The Gallery of Matica Srpska in Novi Sad is a national gallery with a long and complex history, that inherits one of the richest collections of Serbian art of the modern period. Founded in Budapest in 1847, transferred to Novi Sad in 1864 and opened to the public in 1933, the Gallery actually set on its professional mission in 1958 after moving into a building of its own in which it has remained ever since. Besides collecting, research, safekeeping and exhibiting one of its primary assignments remains advance of international cooperation − presentation of collections from abroad as well as promotion of Serbian art in other European institutions.

Every art collection is a looking glass that reflects values of communities and individuals, of the World and the homestead; therefore the works of art selected from the rich collection of the Gallery of Matica Srpska represent the mirror of the Serbian Modernism.
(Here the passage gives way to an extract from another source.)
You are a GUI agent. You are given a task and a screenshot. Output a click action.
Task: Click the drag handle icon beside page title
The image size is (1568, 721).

Within the ramification of European culture Serbian Modernism occupies a deserved place, since it had followed immediately the most recent phenomena within European Modernism and thus reflects Serbian culture in the light of European culture.
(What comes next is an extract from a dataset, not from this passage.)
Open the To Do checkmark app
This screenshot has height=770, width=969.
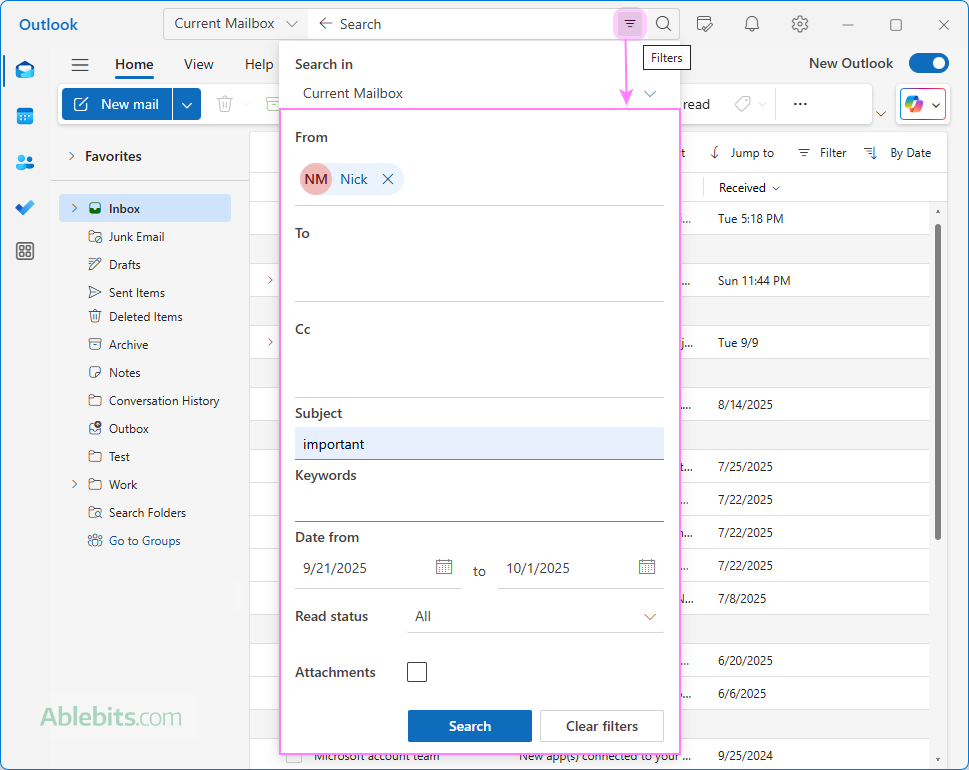tap(25, 207)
Serbian national emancipation endeavours spanned the entire 19th century parallel on both banks of the Danube within two empires − the Ottoman and the Austro-Hungarian. If the South took the lead politically with two uprisings and the formation of a national state, the North with the Vuk Karadžić circle hastened to create cultural institutions of which Matica Srpska was the most important. The visual arts existed in its museum as a field with a special collection. Modernity occurred in the very instant, when the promulgators of the emancipatory endeavour became enlightened by the power of the image. Taking the lesson of paintings by Paja Jovanović and his colleagues Đorđe Krstić and Uroš Predić, they integrated the visual arts into the state-building effort and the unification of the partitioned nation. The younger generation, educated predominantly in Munich and a little later in Paris (Josif Falta, Anastas Bocarić, Vasa Eškićević, Đorđe Jovanović, Nadežda Petrović, Bora Stevanović, Milan Milovanović and others), came to understand the broader South Slavic identity. Through their artistic connections and with the support of the Serbian government they created a prefiguration of the 1918 unification in the Kingdom of Serbs, Croats and Slovenes even before the Great War.
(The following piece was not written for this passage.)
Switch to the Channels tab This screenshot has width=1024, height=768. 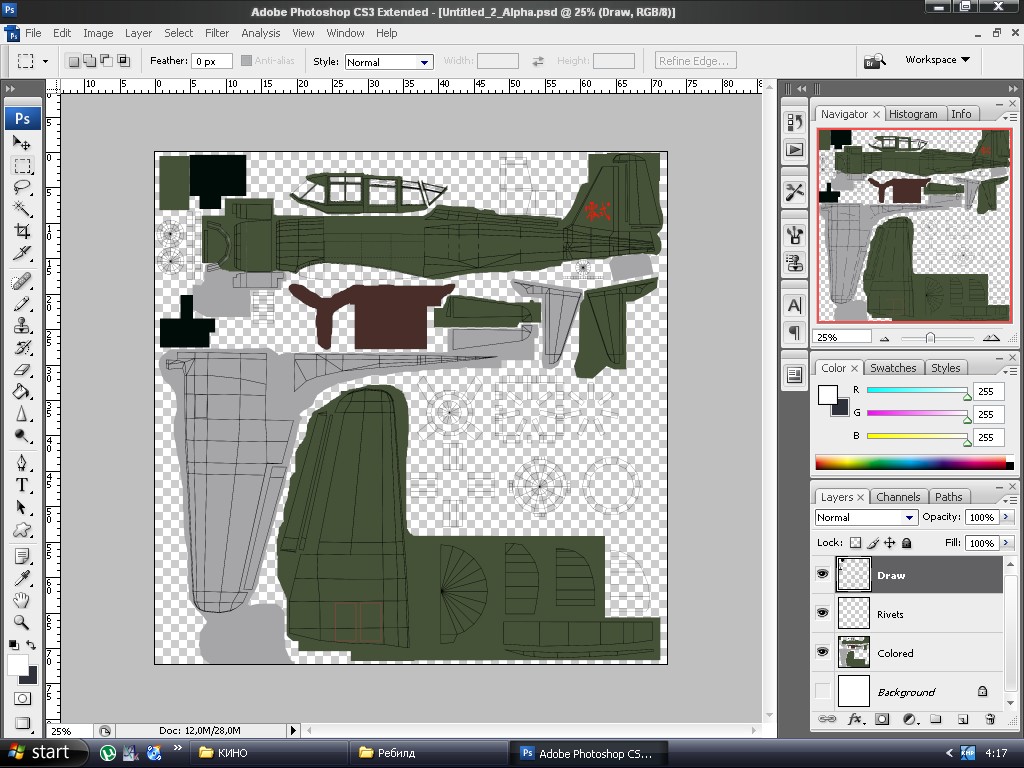897,497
After the Great War, Serbian artists looked up above all to Paris. Petar Dobrović, Sava Šumanović, Mladen Josić, Milan Konjović, Marko Čelebonović and others followed the lead of the École de Paris, while Mihailo S. Petrov belonged to the circle of the international avant-garde and the Zenyth (Zenit)magazine. The art of the Rapelle à l’ordre and art deco of the 1920s was in their work transformed into the realisms of the 1930s with an outstanding social criticism in the woodcuts by Đorđe Andrejević Kun. The bond of the poets Dušan Matić and Marko Ristić with André Breton’s Surrealist circle echoed indirectly in the work of Petar Lubarda, while more substantially and significantly permeated the creativity of Serbian painters and sculptors of the sixth decade. Extraordinary paintings by Milenko Šerban, Bogdan Šuput and Marko Čelebonović wrap up this selection and represent a unique upgrading of the Fauvist and the Intimist paradigms.